方向音痴は我が家の伝統である。右も左も西も東も全部、同じに見えてくるから不思議だ。木が密集しているせいで視界が悪く、おまけに薄暗い森の中である。しかし、この位で狼狽える爺さんではない。適当に歩けば何処かに出るだろう、と呑気に歩き続ける爺さんだ。もしかしたら司祭であることをいいことに、神のご加護に守られてるもんね、と思っていたかもしれない。しかし、そんなものを信じていること自体、司祭失格であろう。この世に神などおらぬ、信じられるのは預金残高だけである。

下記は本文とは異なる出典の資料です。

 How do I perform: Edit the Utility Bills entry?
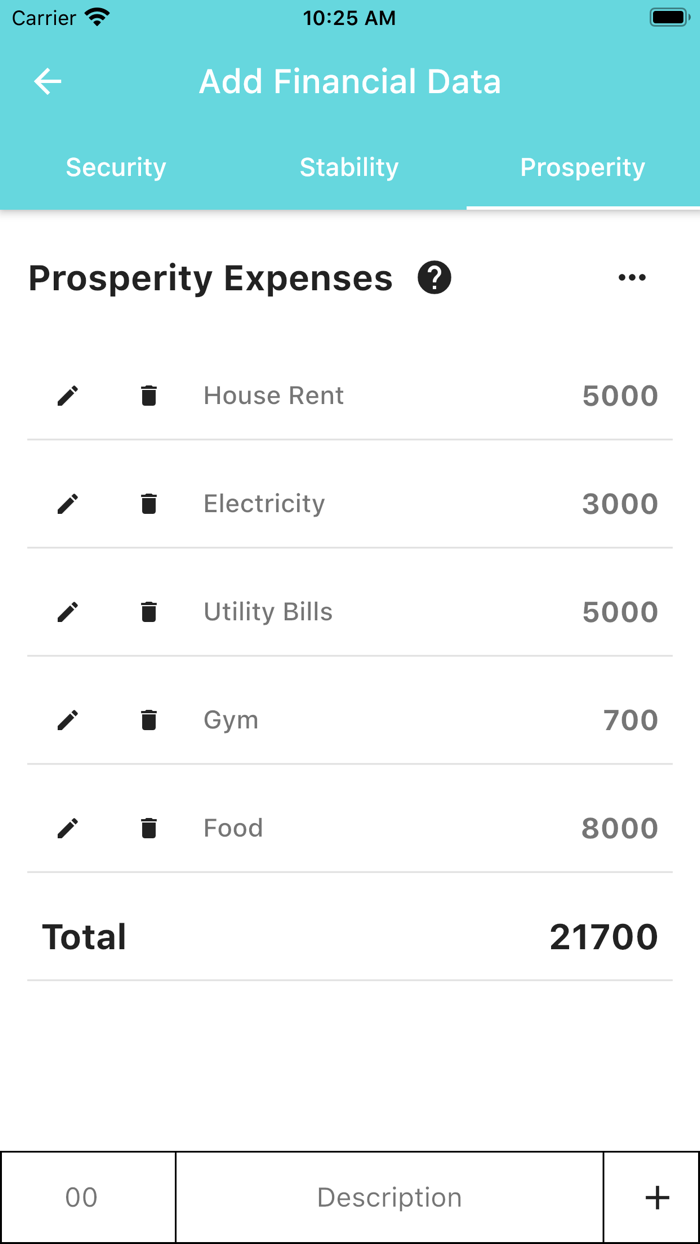67,611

本格的に森の中で迷った爺さん。少々、困った顔をしているが、今更神に祈っても遅いだろう。日頃の行いがものをいう……いやいや、人家があるではないか。それは少々大きめな山小屋といった感じだが、その突き出た煙突から煙が、これまた少々出ている。それを見つけた爺さん、ちょっとあそこで休憩と足取り軽く向かうのであった。

トントン。爺さんが玄関らしい場所のドアをノックしやがった。しかし返事はない。そこでもう一度、トントン、トントン、トントントントントントントントン。なんて無礼で恐れを知らぬジジイだろうか。それでも煙突の煙を見ているので中に人が居ることは分かっているんだぞと執拗く粘る爺さんだ。そして挙げ句の果てに、「俺だ、俺だよ、開けてくれー」と、一体どこの俺様なんだよと突っ込みたくなる俺である。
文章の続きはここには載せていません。